[A tarefa]
Traduza para o inglês esta frase do trecho sobre vontade e responsabilidade civil: "Coube à filosofia iluminista, no entanto, apresentar novo fundamento à existência de uma ideia de liberdade, não mais pautada nos ditames religiosos."

[Trecho para leitura]
----

Mais uma vez, a consagração do papel central da vontade não é criação liberal. Em verdade, a ideia de vontade e livre arbítrio foi desenvolvida na filosofia e teologia medieval, chegando paulatinamente aos teóricos do estado.⁴⁰ Coube à filosofia iluminista, no entanto, apresentar novo fundamento à existência de uma ideia de liberdade, não mais pautada nos ditames religiosos. Ainda que no terreno da filosofia moral, é marcante a obra de Immanuel Kant, para quem a vontade exerce o papel elementar de representação da Razão na pessoa humana, sendo ela fonte criadora de normas de conduta que se pretendem universais, as quais o seu titular, de modo autônomo, deve segui-las.⁴¹ Com inspiração marcante nesta ideia, os juristas absorveram a vontade como dogma de representação da moral e da justiça, e passaram a estruturar o direito moderno a partir desse conceito. Eis por que a vontade, para muitos, é considerada verdadeira fonte autônoma de direito (autonomia), atribuindo-se ao querer
humano qualificação jurídica essencial. Consagra-se, assim, a conduta humana como ponto máximo de análise de juridicidade, sobre a qual se deve imputar certa sanção jurídica em caso de desconformidade com os mandamentos consagrados pelo Direito, momento no qual o positivismo assume o lugar da razão ou da natureza como fundamento jusfilosófico do sistema.
Neste contexto, em que se concentrou na Vontade o busílis do Direito,⁴² não é difícil imaginar que, no âmbito da responsabilidade civil, a análise do comportamento do ofensor (rectius: da atuação de sua vontade na produção das consequências de sua conduta) se revelou essencial à imputação do dever de indenizar.⁴³ A exigência do nexo psicológico entre a conduta do agente e o dano produzido na esfera jurídica da vítima traduzia o fator preliminar de observação acerca do dever de indenizar.⁴⁴ Eis a razão pela qual a responsabilidade civil, não raro, apresentava-se como medida de exceção, diante da costumeira dificuldade de comprovação da culpa.⁴⁵
De fato, a chamada responsabilidade subjetiva, a qual demanda a consideração da presença da culpa do agente ofensor, como pressuposto do dever de indenizar, consagrou-se como modelo clássico geral, por razões lógicas: se a liberdade do indivíduo é o fundamento da responsabilidade, a ele só pode ser imputado o dever de indenizar se causou o dano a partir de um comportamento reprovável, adotado de maneira livre e consciente (conduta culposa). Se decidiu mover sua Vontade pelo caminho espinhoso da conduta ilícita ou antijurídica, ou pelo inadimplemento, torna-se merecedor da atribuição do dever de indenizar. É que o agente agiu de modo censurável, devendo, assim, sofrer os efeitos da imputação legal. Por outro lado, se a sua conduta se manteve digna, ou se o agente não inclinou sua Vontade para o evento danoso, malgrado tenha ele ocorrido, não deve responder, sob pena de cometimento de uma injustiça ainda maior: a responsabilização de alguém que agiu honradamente, ou por um ato não livre de conduta.

----

[Material extraído]
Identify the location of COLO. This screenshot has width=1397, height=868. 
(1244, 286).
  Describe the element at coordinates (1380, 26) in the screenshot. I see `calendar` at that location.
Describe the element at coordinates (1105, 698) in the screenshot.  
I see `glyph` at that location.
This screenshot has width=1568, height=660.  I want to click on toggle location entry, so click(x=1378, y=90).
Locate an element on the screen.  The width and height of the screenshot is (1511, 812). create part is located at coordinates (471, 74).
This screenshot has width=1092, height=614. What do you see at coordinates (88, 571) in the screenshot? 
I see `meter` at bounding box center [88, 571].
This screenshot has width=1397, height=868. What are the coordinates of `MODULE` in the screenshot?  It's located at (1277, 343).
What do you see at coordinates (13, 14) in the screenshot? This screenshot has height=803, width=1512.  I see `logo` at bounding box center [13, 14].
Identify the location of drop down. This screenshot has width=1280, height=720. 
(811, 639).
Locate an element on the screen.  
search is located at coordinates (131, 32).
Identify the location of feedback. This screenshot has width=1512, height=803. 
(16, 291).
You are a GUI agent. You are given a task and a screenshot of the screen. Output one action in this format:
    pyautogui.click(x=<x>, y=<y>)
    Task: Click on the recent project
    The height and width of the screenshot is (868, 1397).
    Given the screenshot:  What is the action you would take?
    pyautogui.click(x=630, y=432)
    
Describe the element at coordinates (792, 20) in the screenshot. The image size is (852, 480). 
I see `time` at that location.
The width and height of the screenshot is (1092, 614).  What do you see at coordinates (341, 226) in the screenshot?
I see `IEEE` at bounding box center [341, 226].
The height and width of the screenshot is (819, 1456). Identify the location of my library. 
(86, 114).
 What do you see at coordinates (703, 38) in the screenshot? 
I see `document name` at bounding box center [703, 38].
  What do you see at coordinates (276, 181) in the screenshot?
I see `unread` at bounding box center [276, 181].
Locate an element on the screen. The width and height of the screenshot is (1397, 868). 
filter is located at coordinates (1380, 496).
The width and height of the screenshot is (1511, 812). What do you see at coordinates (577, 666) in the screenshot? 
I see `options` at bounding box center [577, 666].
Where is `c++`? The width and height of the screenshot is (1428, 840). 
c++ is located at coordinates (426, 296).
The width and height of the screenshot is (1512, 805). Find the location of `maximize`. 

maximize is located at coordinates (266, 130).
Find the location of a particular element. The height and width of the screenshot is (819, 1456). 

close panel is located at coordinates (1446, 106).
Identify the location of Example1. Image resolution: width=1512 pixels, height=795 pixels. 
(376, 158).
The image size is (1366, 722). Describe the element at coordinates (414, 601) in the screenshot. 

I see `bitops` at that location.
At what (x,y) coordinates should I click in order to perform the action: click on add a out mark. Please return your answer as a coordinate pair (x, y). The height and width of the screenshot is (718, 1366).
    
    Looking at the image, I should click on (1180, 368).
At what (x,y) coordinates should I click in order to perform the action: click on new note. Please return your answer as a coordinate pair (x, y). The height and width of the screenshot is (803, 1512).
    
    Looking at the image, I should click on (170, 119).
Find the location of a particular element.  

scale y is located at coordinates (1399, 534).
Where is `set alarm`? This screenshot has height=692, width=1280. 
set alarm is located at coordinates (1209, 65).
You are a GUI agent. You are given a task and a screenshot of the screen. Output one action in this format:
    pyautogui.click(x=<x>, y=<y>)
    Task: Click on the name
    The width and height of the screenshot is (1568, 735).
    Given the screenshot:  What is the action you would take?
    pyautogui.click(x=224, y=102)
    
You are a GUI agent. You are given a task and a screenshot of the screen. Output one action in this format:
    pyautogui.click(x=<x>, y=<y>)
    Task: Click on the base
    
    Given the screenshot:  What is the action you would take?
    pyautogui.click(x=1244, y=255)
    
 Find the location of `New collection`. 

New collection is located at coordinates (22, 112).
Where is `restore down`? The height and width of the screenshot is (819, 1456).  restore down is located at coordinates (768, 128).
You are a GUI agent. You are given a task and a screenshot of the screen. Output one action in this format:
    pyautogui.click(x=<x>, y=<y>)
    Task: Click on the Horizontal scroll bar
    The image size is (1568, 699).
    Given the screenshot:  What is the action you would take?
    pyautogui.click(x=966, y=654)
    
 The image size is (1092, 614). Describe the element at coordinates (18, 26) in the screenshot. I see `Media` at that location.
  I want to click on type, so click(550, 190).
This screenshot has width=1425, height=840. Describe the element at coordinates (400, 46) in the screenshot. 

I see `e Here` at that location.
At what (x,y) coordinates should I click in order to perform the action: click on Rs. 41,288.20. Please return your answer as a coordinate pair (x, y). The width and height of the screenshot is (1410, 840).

----

[Resposta escrita]
It fell to Enlightenment philosophy, however, to present a new foundation for the existence of an idea of freedom that was no longer grounded in religious dictates.